**FRAGMENTO PROPORCIONADO**
La batalla por la Casa Blanca cobró impulso el otoño siguiente. William Schreyer, presidente y director ejecutivo de Merrill Lynch, mostró su apoyo a Bush haciendo la máxima contribución personal permitida por la ley a su comité de campaña: 1.000 dólares. Pero quería hacer más. Así que, cuando uno de los recaudadores de fondos de Bush le pidió que contribuyera a la cuenta no federal, o “dinero blando”, del Comité Nacional Republicano, Schreyer hizo una donación de 100.000 dólares.

Al principio, las alianzas de los banqueros se mantuvieron divididas entre los candidatos, ya que cada uno consideraba qué hombre sería el mejor para sus propias trayectorias de poder, pero sus donaciones fueron abundantes: las contribuciones de las compañías hipotecarias y de corretaje ascendieron a 1,2 millones de dólares; el 46 por ciento al Partido Republicano y el 54 por ciento a los demócratas. Los bancos comerciales aportaron 14,8 millones de dólares a las campañas de 1992, con una división de casi 50-50.

Clinton, como todo buen demócrata, hizo campaña públicamente contra los banqueros: “Es hora de acabar con la codicia que consumió a Wall Street y arruinó nuestras cajas de ahorros en la última década”, dijo. Pero tampoco tuvo reparos en aceptar dinero del sector financiero. En los primeros meses de su campaña,  BusinessWeek  calculó que recibió 2 millones de dólares de sus 8,5 millones iniciales en contribuciones de Nueva York, bajo la tutela de Ken Brody.

"Si tuviera un Ken Brody trabajando para mí en cada estado, sería como el hombre de Maytag, sin nada que hacer", dijo Rahm Emanuel, quien dirigió el comité de recaudación de fondos a nivel nacional de Clinton y luego se convirtió en el jefe de gabinete de Barack Obama. Donantes adinerados y posibles recaudadores de fondos fueron invitados a una serie selecta de reuniones íntimas con Clinton en la lujosa oficina de Manhattan de la prestigiosa firma de capital privado Blackstone.

**REGISTROS DE DATOS**
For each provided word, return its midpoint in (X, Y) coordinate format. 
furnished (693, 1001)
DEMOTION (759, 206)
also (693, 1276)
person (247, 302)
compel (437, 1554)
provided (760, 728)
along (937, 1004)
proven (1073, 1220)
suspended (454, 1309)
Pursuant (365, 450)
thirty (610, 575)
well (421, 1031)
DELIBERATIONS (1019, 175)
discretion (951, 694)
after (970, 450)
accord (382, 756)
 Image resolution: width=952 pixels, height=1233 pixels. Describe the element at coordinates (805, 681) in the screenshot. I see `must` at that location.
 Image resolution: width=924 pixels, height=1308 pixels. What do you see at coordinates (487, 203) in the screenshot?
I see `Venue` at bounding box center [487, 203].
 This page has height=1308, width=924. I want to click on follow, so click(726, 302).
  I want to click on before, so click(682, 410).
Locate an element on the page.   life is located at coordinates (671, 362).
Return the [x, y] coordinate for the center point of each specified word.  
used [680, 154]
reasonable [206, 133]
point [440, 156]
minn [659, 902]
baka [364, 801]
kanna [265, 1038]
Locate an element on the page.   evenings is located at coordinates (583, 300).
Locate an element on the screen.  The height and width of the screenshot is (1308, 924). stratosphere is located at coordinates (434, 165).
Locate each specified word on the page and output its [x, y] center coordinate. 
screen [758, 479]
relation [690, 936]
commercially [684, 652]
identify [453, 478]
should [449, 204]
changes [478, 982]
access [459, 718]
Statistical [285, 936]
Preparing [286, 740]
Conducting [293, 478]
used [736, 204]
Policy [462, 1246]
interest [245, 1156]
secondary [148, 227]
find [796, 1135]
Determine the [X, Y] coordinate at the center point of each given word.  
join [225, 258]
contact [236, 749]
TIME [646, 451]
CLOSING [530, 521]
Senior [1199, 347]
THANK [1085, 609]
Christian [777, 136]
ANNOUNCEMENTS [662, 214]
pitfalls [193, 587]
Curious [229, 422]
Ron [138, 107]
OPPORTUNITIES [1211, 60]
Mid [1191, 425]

**INSTRUCCIÓN 1**
Cite textualmente el pasaje del fragmento sobre la financiación de campañas que va desde "Clinton, como todo" hasta "de Ken Brody.".
**INSTRUCCIÓN 2**
Según el fragmento sobre la financiación de campañas, ¿qué cantidad donó William Schreyer a la cuenta de "dinero blando" del Comité Nacional Republicano?
**INSTRUCCIÓN 3**
Prosiga el fragmento sobre la financiación de la campaña presidencial de 1992 a partir de su última oración.

**RESULTADO OBTENIDO 1**
Clinton, como todo buen demócrata, hizo campaña públicamente contra los banqueros: “Es hora de acabar con la codicia que consumió a Wall Street y arruinó nuestras cajas de ahorros en la última década”, dijo. Pero tampoco tuvo reparos en aceptar dinero del sector financiero. En los primeros meses de su campaña,  BusinessWeek  calculó que recibió 2 millones de dólares de sus 8,5 millones iniciales en contribuciones de Nueva York, bajo la tutela de Ken Brody.

**RESULTADO OBTENIDO 2**
Donó 100.000 dólares.

**RESULTADO OBTENIDO 3**
Robert Rubin llega a Washington

Clinton sabía que si se acercaba a los banqueros conseguiría resultados en Washington, y lo que quería conseguir encajaba perfectamente con los deseos de ellos. Para facilitar sus políticas y mantener los vínculos con Wall Street, eligió como asesor económico a un hombre que había sido fundamental en su campaña, Robert Rubin.

En 1980, Rubin había llegado al comité de gestión de Goldman Sachs junto con su colega demócrata Jon Corzine. Una década después, Rubin y Stephen Friedman fueron nombrados copresidentes de Goldman Sachs. Las aspiraciones políticas de Rubin encontraron una oportunidad adecuada cuando Clinton llegó a la Casa Blanca.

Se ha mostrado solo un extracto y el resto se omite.